Surplus output fuels export push
India harvested a record 146.1 million tonnes (mnt) of rice in the crop year to June 2025, surpassing its domestic requirement of roughly 120.7 mnt. With above-average rainfall strengthening yields and feeding into already bulging government and private stocks, exporters are under pressure to clear surpluses and maintain price stability in domestic markets.
Global leadership opens growth path
India currently accounts for about 40 % of global rice exports, with overall shipments exceeding the combined totals of the next four largest exporters (Thailand, Vietnam, Pakistan and the US). With this dominant position, Indian exporters believe they have the capacity and scale to venture into new geographies and capture further growth.
Targeting less-saturated import markets
Exporters have identified 26 new markets, including Japan and Mexico, in addition to the Middle East and Southeast Asia. These markets are seen as less saturated than traditional importers of Indian rice, enabling exporters to offer differentiated grades and varieties suited to specific consumer preferences.
Tailoring grades, varieties for new buyers
Indian suppliers plan to leverage the country’s diverse rice portfolio, ranging from standard milled rice to speciality varieties, to tailor shipments to buyer requirements. By aligning grades with demand in targeted markets, exporters aim to improve farmer earnings while freeing up stock and supporting export volumes.

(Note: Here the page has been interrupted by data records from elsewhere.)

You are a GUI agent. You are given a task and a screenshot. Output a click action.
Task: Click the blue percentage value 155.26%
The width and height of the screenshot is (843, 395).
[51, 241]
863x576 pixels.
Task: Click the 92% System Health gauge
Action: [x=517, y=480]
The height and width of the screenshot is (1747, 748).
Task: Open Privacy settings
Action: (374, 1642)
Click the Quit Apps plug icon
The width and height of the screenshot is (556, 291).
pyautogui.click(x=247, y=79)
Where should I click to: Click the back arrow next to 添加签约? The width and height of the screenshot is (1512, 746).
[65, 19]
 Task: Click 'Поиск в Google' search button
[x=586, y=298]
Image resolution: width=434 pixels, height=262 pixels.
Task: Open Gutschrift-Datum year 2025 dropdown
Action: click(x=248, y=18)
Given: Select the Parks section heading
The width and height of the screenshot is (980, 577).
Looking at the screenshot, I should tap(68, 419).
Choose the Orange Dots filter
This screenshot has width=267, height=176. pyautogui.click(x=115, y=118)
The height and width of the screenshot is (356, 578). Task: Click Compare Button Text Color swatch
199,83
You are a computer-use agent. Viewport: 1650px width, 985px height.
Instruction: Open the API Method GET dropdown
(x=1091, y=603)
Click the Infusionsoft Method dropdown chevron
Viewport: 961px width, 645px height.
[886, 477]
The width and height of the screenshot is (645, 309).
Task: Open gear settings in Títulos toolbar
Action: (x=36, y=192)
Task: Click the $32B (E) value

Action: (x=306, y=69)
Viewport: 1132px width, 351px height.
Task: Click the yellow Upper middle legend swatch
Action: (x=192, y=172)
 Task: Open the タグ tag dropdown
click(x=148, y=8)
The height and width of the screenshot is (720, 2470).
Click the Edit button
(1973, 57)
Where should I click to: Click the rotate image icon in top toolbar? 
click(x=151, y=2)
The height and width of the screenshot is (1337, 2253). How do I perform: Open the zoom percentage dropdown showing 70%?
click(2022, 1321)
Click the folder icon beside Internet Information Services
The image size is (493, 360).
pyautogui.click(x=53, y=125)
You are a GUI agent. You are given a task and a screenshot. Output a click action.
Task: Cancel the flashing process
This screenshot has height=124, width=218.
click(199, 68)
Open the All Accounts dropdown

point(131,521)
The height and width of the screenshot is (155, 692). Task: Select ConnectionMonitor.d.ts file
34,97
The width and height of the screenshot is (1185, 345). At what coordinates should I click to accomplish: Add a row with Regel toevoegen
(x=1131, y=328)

Risks remain in execution, market dynamics
While the ample monsoon and high output present an opportunity, they also carry the risk of downward pressure on domestic rice prices if export channels do not absorb the excess. Elevated stocks imply cost burdens for warehousing and logistics. Moreover, competition from other major exporters or policy disruptions in destination countries may limit upside. Exporters will need to monitor global freight costs, currency fluctuations and evolving trade barriers closely.
In sum, India’s rice-exporting industry is capitalising on a strong domestic crop and abundant inventory to broaden its export reach beyond conventional markets. The success of this push will hinge on its ability to match product grades with international demand and to manage supply-side pressures at home.